Tarefa proposta:
Selecione, entre as linhas abaixo, todas as que contêm a palavra "size" e copie cada uma delas.

Linhas para processar:
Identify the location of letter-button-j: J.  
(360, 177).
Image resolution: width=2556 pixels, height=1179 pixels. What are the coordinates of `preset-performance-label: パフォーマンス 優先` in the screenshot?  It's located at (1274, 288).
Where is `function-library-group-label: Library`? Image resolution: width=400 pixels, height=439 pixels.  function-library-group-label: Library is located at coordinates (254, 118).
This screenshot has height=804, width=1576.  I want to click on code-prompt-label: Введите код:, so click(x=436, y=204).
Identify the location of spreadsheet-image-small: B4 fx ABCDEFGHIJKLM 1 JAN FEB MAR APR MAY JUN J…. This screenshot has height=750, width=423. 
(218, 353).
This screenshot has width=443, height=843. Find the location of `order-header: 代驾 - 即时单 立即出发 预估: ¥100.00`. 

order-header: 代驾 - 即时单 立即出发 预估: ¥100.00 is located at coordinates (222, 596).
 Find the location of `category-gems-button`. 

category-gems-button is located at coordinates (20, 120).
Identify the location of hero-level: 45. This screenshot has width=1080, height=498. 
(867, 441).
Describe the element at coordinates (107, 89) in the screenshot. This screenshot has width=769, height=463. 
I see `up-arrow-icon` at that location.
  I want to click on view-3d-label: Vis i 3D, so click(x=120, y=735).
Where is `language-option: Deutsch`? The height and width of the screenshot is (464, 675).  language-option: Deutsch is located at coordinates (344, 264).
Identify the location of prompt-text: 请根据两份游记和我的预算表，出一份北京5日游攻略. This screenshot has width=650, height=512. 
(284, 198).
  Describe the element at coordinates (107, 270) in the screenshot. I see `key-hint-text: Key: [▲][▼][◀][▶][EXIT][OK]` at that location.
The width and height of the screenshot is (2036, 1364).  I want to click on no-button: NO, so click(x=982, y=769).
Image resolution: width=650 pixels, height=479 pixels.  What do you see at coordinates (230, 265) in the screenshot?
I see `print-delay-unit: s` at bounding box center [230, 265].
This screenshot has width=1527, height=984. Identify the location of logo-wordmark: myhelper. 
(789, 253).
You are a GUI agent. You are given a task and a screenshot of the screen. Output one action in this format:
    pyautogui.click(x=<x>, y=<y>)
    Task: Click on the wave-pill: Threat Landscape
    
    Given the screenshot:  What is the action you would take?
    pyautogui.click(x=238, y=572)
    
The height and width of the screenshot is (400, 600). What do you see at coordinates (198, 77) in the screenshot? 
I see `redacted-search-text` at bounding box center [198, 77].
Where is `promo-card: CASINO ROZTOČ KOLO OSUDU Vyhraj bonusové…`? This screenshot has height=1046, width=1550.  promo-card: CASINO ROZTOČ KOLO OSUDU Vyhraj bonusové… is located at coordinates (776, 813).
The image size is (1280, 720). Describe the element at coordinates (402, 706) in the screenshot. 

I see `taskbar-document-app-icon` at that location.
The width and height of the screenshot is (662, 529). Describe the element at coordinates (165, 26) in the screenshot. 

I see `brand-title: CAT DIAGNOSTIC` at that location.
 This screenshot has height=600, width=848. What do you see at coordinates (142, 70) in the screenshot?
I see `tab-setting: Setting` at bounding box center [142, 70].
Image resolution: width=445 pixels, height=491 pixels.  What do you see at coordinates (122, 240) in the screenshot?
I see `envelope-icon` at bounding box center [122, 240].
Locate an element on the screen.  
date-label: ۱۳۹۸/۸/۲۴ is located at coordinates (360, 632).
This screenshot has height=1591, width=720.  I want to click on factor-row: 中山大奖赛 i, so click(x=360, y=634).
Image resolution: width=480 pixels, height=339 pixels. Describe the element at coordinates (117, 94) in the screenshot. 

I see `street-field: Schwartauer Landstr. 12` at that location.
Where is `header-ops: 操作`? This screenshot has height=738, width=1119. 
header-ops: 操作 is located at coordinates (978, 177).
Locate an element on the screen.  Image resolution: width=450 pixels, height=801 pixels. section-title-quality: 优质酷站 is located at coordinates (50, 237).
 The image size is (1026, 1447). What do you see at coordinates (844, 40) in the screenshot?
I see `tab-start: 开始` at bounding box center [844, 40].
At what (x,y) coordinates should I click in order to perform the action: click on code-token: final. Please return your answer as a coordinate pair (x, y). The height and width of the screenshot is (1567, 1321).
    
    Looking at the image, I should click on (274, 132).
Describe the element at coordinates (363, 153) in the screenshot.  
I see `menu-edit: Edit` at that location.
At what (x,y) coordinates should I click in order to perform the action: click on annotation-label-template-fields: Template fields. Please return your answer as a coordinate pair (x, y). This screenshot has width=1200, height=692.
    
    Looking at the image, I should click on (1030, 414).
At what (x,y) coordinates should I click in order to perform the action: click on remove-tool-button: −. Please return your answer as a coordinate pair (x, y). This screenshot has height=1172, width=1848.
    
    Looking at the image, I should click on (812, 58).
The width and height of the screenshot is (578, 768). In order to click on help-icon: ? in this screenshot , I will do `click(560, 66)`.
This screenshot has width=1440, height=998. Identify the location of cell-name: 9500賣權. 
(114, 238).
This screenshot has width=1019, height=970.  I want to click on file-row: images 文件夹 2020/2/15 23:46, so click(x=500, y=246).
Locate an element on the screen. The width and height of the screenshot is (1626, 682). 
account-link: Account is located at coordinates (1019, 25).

Solução:
The image size is (1280, 720). Describe the element at coordinates (402, 706) in the screenshot. 
 The image size is (1026, 1447). What do you see at coordinates (844, 40) in the screenshot?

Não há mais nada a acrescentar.